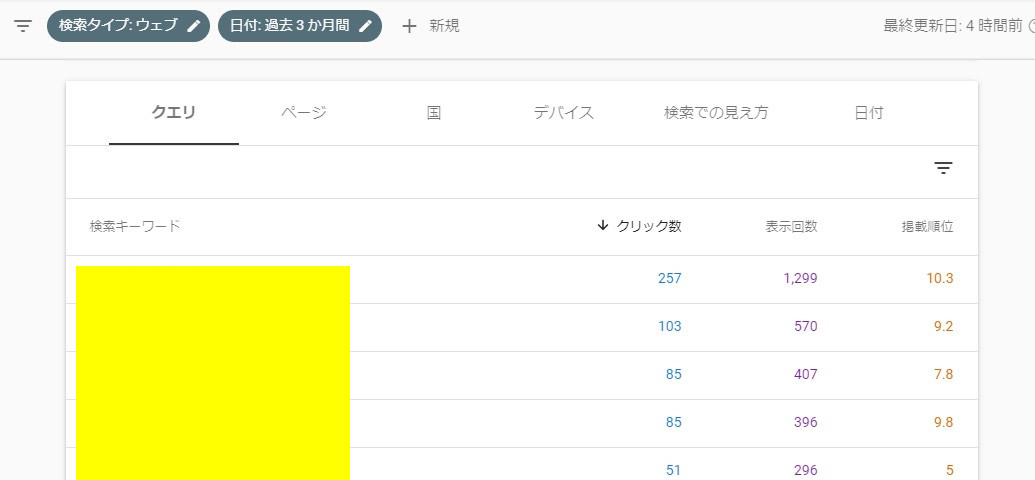Select the クエリ tab
Image resolution: width=1035 pixels, height=480 pixels.
click(174, 113)
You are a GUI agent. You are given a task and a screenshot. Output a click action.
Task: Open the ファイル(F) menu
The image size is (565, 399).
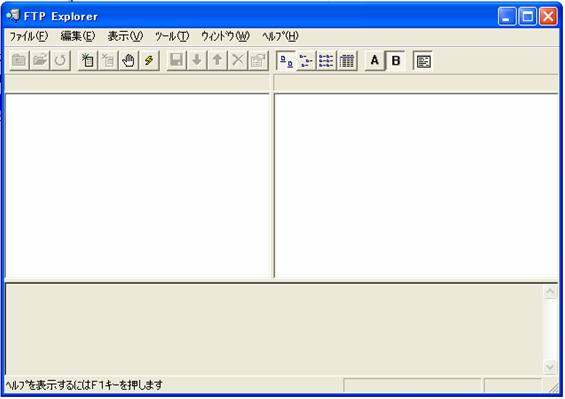28,36
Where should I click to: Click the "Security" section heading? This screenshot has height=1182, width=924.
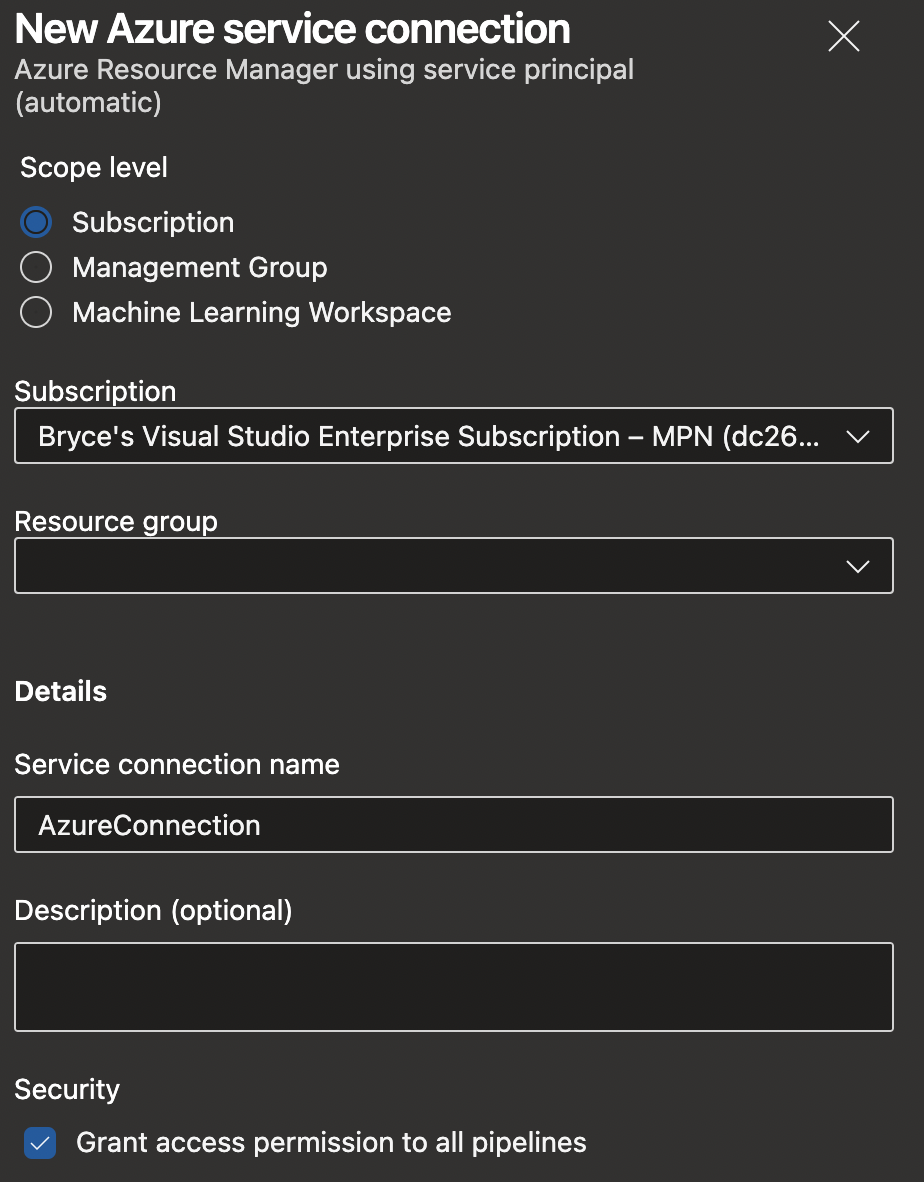(x=67, y=1090)
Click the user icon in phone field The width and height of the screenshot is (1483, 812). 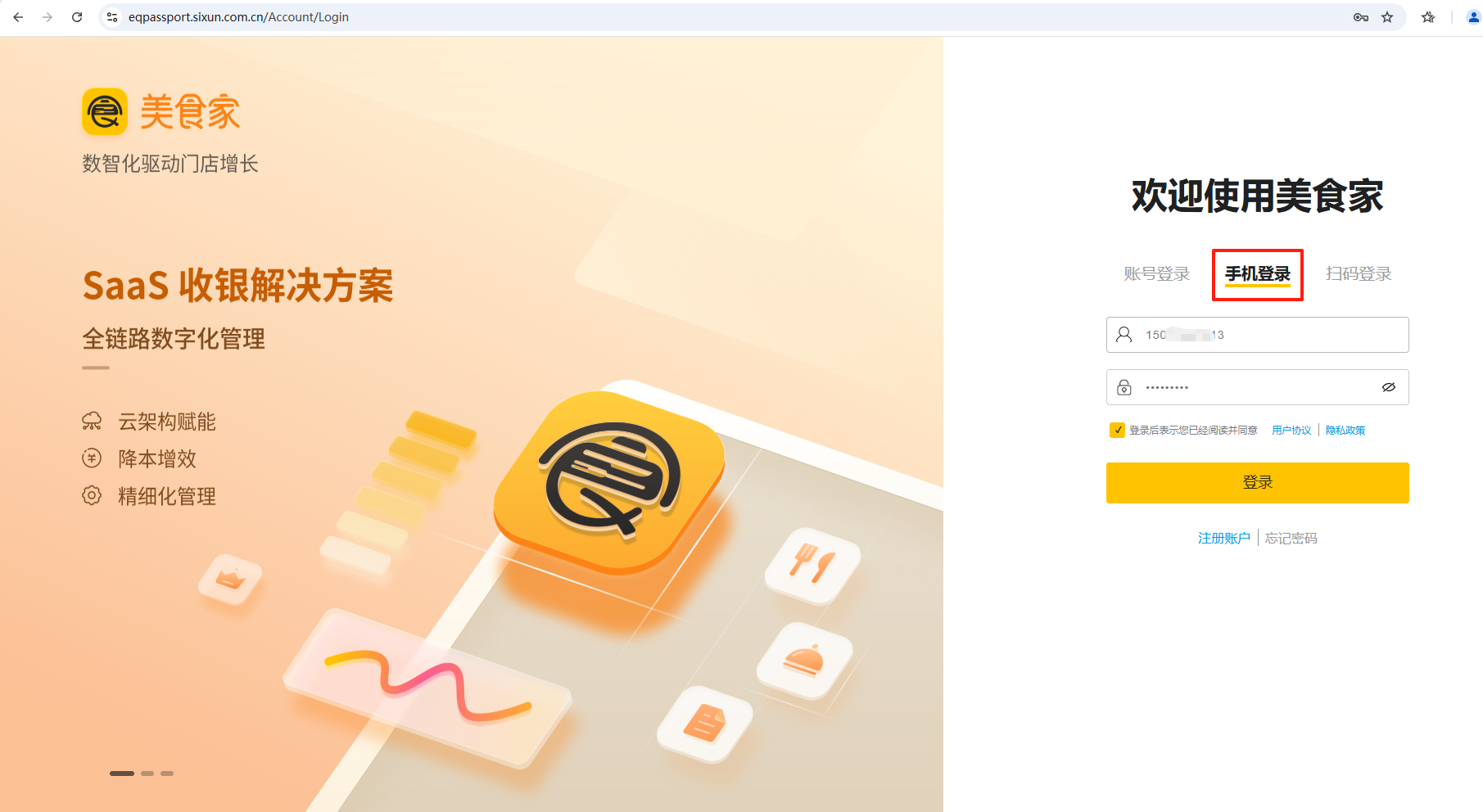pos(1124,335)
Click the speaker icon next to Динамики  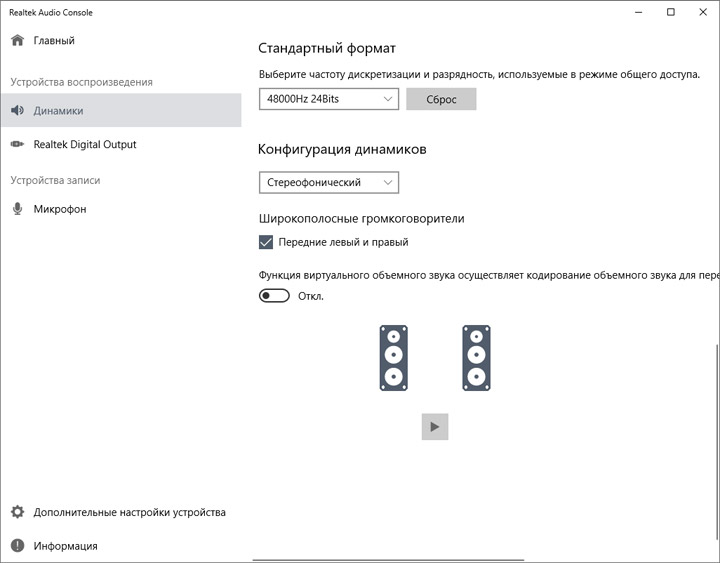(x=17, y=111)
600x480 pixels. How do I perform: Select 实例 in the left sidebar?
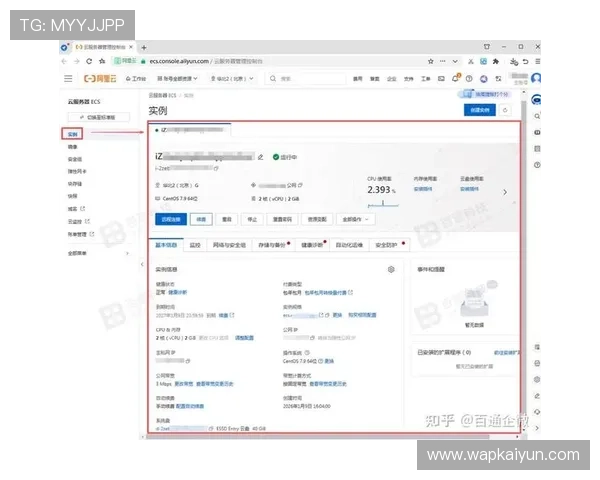point(72,133)
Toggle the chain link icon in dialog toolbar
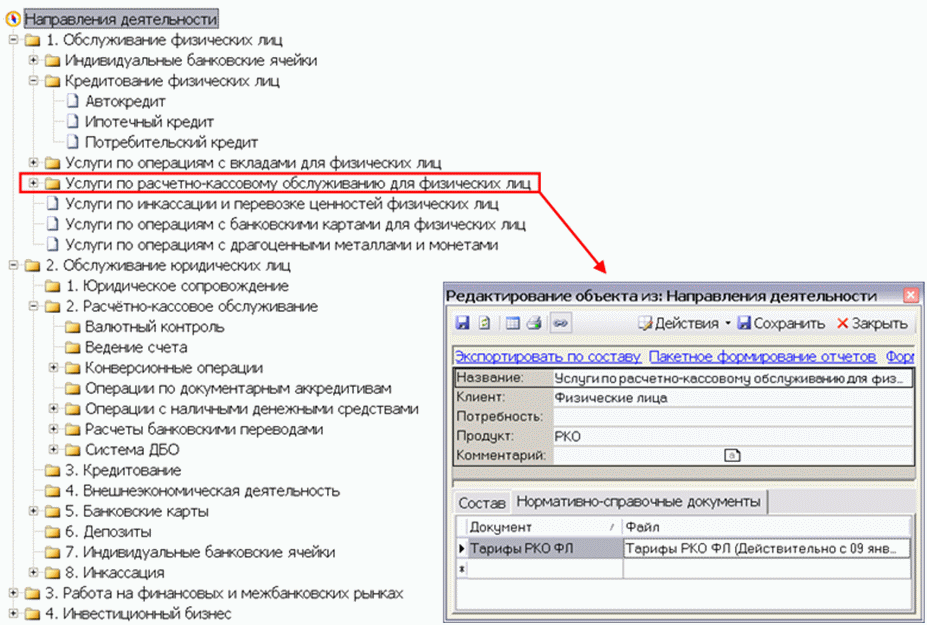This screenshot has height=625, width=927. [560, 324]
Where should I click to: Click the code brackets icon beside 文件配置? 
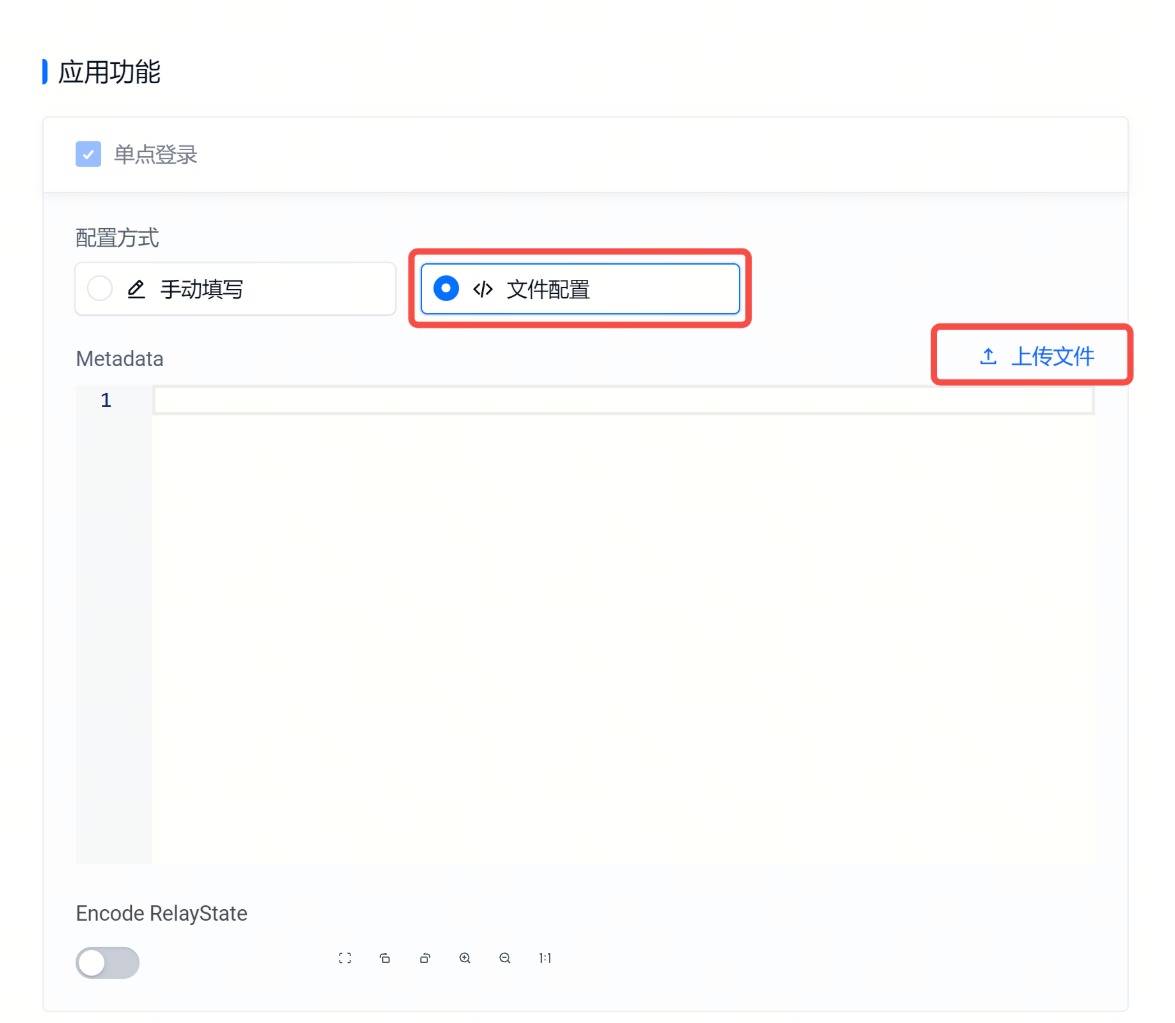click(x=483, y=290)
=-=-=
Aim of the exercise -> Starting at the line that contains "600x480 pixels. How", please write out every line to the end of the entries, inclusive, copied exactly and with pictures omitted.

Solution to this task ->
600x480 pixels. How do I perform: Select 实例 in the left sidebar?
point(72,133)
Toggle the chain link icon in dialog toolbar
This screenshot has height=625, width=927. [560, 324]
Where should I click to: Click the code brackets icon beside 文件配置? 
click(x=483, y=290)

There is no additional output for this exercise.